• Work to be completed: Determine the number of lines in the data that contain "name". Answer with that number only.

• Extracted records:
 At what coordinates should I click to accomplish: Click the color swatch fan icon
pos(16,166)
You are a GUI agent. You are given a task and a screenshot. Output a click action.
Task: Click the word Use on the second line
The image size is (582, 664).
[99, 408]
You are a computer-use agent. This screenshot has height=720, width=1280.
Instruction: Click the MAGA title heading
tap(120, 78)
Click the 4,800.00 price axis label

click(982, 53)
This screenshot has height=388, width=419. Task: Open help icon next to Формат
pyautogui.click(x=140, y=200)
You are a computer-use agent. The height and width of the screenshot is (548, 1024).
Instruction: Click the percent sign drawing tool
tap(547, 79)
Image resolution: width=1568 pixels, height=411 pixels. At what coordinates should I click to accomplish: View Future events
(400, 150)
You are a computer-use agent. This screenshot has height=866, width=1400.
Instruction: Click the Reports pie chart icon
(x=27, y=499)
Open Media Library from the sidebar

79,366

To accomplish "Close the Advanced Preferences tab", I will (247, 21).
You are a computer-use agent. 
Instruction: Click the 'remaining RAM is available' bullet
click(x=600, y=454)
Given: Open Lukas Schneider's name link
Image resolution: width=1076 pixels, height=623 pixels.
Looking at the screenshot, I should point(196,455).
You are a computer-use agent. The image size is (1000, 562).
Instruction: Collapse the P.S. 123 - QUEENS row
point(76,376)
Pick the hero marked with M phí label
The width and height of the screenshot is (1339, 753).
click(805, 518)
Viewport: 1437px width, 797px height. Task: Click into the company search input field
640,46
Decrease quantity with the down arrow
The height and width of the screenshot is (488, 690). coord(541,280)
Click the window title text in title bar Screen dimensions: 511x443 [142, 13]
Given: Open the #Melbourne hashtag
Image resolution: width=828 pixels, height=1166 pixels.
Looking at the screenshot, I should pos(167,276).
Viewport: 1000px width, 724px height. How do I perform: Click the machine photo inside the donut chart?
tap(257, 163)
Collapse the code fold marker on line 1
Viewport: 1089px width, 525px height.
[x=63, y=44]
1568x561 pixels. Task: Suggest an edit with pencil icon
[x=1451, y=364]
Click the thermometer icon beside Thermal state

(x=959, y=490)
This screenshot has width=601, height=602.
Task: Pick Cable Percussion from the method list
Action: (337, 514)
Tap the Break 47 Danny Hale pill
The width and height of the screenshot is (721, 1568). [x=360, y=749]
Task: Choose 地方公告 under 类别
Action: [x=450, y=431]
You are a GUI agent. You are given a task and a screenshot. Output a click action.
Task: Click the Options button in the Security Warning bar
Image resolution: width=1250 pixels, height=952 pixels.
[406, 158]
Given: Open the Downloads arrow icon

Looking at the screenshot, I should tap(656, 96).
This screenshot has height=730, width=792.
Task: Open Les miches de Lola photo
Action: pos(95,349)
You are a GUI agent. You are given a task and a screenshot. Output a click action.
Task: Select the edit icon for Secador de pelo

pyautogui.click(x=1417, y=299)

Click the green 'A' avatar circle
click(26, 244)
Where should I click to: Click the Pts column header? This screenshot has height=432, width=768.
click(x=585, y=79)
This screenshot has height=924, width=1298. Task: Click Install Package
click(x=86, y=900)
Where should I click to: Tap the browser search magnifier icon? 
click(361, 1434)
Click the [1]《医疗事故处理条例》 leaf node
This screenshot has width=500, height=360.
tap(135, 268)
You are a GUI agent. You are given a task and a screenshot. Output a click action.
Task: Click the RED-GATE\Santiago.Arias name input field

• Written solution: 2